Die SPD-Politikerin kritisierte in diesem Zusammenhang die Verantwortlichen im Deutschen Fußball-Bund (DFB). "'Wenn jemand nach einem Rückweg sucht, soll man helfen', hatte Bundespräsident Steinmeier in einem Interview der Zeit zum Fall Gündogan und Özil gesagt. Ob der DFB Özil gerade eine Brücke baut, über die beide zu gehen bereit sind, erscheint mir zumindest zweifelhaft", sagte Freitag.

Sie halte es für "fatal, dass die Kommunikation zurzeit einseitig über die Medien läuft. Ein Spieler, der schweigt, ein Verband, dessen Spitze redet und sich auch noch missverstanden fühlt". Damit bezog sich Freitag auf Nationalmannschafts-Direktor Oliver Bierhoff, der zuletzt wegen Äußerungen bezüglich Özil in einem Interview mit der Welt zurückgerudert war.

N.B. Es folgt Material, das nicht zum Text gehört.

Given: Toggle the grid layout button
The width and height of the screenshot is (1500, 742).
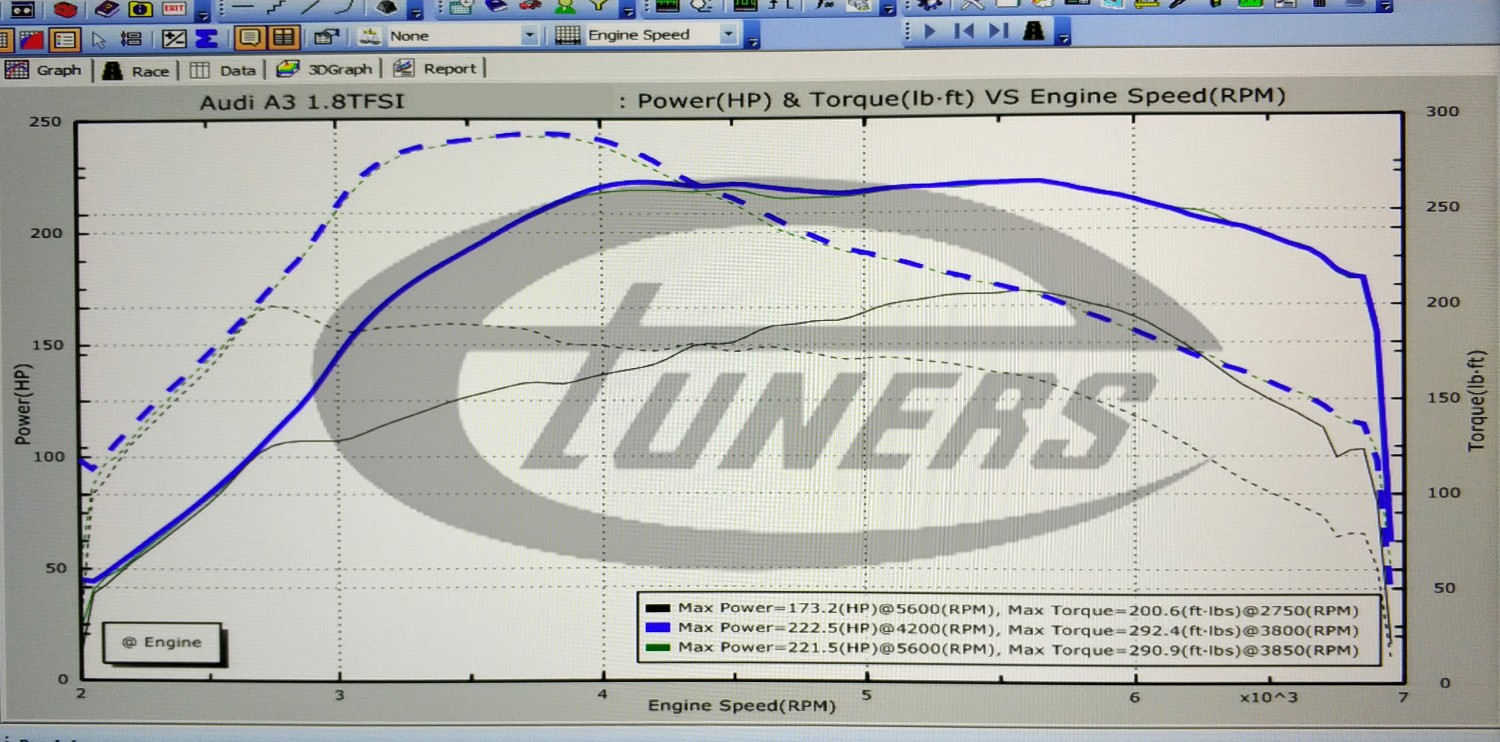Looking at the screenshot, I should pyautogui.click(x=283, y=38).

Auch DFB-Präsident Grindel nimmt Bierhoff in die Pflicht. Er erwarte personelle Veränderungen, vor allem im Betreuerstab der Nationalmannschaft. Dem pflichtete Ex-DFB-Mediendirektor Harald Stenger im CHECK24 Doppelpass bei. Er rechne damit, dass Joachim Löws Co-Trainer Thomas Schneider entlassen werde.